Monday, June 21, 2010

The Magicians: A Novel
Quentin Coldwater is the top in his class. He's also in love with his best friend's girlfriend and unhappy at home. One day, he receives a manuscript that looks like an unpublished addition to his favorite fantasy series, set in a fantasy world called Fillory. In a roundabout way, this manuscript leads him through a portal to a school called Brakebills College for Magical Pedagogy and Quentin thinks he's found the happiness he's always been searching for.

Let's get the obvious out of the way. I've seen the reviews that call this a Harry Potter rip-off.
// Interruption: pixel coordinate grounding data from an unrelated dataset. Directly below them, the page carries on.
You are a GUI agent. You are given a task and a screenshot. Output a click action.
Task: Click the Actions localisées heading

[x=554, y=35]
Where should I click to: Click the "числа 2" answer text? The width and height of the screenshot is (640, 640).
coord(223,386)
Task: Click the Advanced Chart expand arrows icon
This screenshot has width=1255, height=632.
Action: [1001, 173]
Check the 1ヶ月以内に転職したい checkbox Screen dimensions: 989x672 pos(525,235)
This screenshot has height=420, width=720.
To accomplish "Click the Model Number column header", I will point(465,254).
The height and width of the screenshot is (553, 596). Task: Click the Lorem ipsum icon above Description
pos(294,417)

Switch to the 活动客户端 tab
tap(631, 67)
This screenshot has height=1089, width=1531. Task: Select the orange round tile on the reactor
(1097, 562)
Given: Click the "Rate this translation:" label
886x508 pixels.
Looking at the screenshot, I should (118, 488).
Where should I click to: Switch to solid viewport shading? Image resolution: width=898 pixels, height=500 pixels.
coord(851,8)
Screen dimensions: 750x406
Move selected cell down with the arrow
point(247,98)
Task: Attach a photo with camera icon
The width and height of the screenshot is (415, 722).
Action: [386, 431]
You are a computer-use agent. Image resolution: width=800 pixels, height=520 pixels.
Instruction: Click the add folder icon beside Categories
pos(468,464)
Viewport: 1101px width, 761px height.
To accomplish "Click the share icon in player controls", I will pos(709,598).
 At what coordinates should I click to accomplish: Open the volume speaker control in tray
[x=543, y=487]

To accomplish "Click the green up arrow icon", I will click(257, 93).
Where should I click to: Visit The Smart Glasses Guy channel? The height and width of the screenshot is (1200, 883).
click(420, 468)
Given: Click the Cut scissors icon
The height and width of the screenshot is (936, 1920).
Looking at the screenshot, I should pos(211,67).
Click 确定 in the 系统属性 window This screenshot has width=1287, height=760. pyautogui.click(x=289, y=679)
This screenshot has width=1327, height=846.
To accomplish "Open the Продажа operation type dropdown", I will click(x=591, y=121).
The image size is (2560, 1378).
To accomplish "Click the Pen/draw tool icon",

There's a boy in a school of magic, and a few intentional winks sent Harry's way, but this story felt like much more of an homage to Narnia than Hogwarts.

Since it fell into Narnia territory for me, I started reading it and looking for the "deeper meaning." I don't know if I was exactly supposed to but I did; I couldn't help it. It worked that way for me. If you're looking for it, there's all kinds of stuff about childhood dreams and disillusionment, how there are so many distractions in life that really don't help you in any way, and how you won't find happiness externally until you find it internally. One character tells Quentin, "I will take some chances. If you will, for just one second, look at your life and see how perfect it is. Stop looking for the next secret door that is going to lead you to your real life. Stop waiting. This is it: there's nothing else. It's here, and you'd better decide to enjoy it or you're going to be miserable wherever you go, for the rest of your life, forever....{You} can sure as hell decide to be miserable."

All that stuff aside, this worked as a straight-forward fantasy novel too. There's magic and love and pranks and wizarding games and alternate worlds and quests and on and on. Readers looking for The Bad Guy will be disappointed though; there's no real baddie. If anything, Quentin's belief that he'll be happy if only he can do this or if he can go to this place are his real antagonists.

If you're still interested, you'll probably like this. Just go into it with an open mind and read it as its own book.

Read an excerpt

Lev Grossman on his website, Time magazine (where he's the book critic), his blog, Twitter, and Facebook.

7 comments:

  1. I've been curious about this one for a while now. Great review!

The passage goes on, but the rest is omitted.